The Schweinfurth Art Center participated in the International Day of Light on May 16, 2020, by unveiling a new light installation that is projected onto the second-floor windows of the art center. The installation will be visible 9 p.m. to 5 a.m. every night and can easily be seen in front of the center, located at 205 Genesee Street, Auburn.
The exhibit, titled “Threads of Light,” is a collaboration between Skaneateles artist Lorne Covington and contemporary textile artist Gerri Spilka. Covington, who creates interactive artwork and installations as Noirflux, manipulated images of Spilka’s large-scale art quilts by adding movement. The resulting work will be a changing textile of pattern and light.
“My goal first and foremost is bringing beautiful light art to the streets of Auburn,” Covington said. “I love the juxtaposition of quilts and technology lighting up the front of the art center. People think of quilts as old, as textiles, as old tech. But to have them paired with computer graphics and animation using light really makes them pop.”
Spilka, who lives in Philadelphia, was inspired by the opportunity to work with Covington on the project. “I tend to work at a large scale, and I love the immersive experience of working large scale,” said Spilka. “I’m thrilled to have this work accessible to so many people, too. I think the accessibility aspect make it even more appealing to me.”

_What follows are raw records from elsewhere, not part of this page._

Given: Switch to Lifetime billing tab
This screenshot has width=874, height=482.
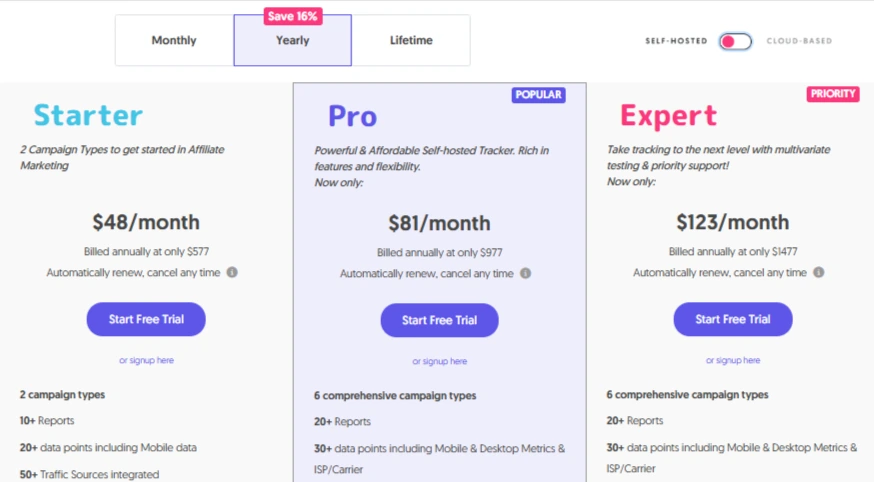Looking at the screenshot, I should point(411,40).
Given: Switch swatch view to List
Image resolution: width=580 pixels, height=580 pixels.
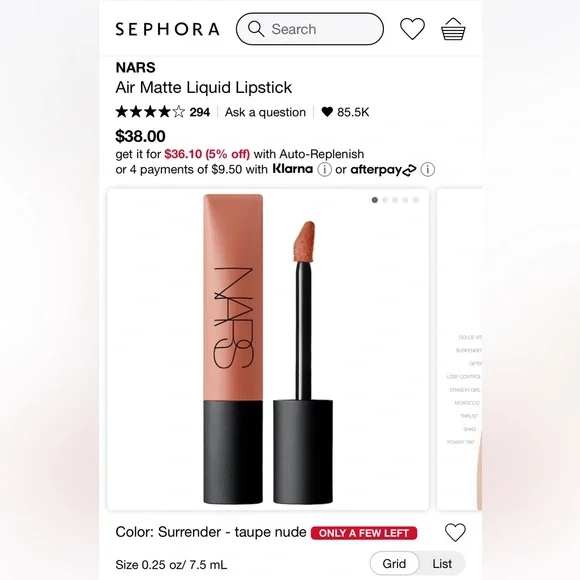Looking at the screenshot, I should pos(442,564).
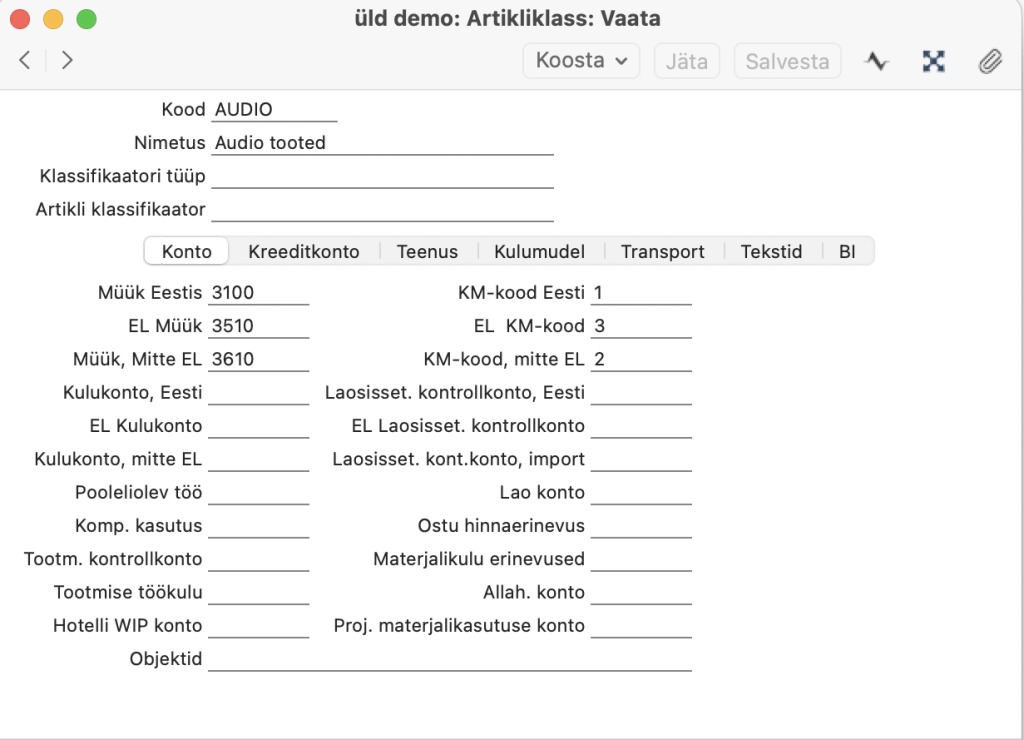Click the Objektid input field
The height and width of the screenshot is (740, 1024).
449,659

The exhibition is part of “Light Windows,” a monthlong, world-wide exhibition by artists at home and art venues closed by the COVID-19 pandemic that was organized by The HoloCenter — Center for the Holographic Arts based in New York City. The HoloCenter said in a press release that “Light Windows” is “an exhibition for neighbors, a thank you to essential workers, and a tribute to those who we have lost to COVID-19.”
Covington received a grant from The HoloCenter to put on the exhibit.
The Schweinfurth is launching “Threads of Light” on International Day of Light, a global initiative created by UNESCO. The event provides a focal point for appreciation of the role light plays in science, culture and art, education, and sustainable development, and in fields as diverse as medicine, communications, and energy.
International Day of Light is held May 16 every year, the anniversary of the first successful operation of the laser in 1960 by physicist and engineer Theodore Maiman. The laser is a perfect example of how a scientific discovery can yield revolutionary benefits to society in communications, healthcare, and many other fields.
“ ‘Threads of Light’ was planned as a way to provide art to our community during the COVID-19 pandemic without putting anyone’s health at risk,” said Donna Lamb, executive director of the Schweinfurth Art Center. “People can walk or drive by to see the exhibit.”
Lamb said the Schweinfurth plans to organize other drive-by art opportunities throughout the community. “Art is important to people’s well-being, especially during the pandemic, and we want to make it accessible to everyone,” she said.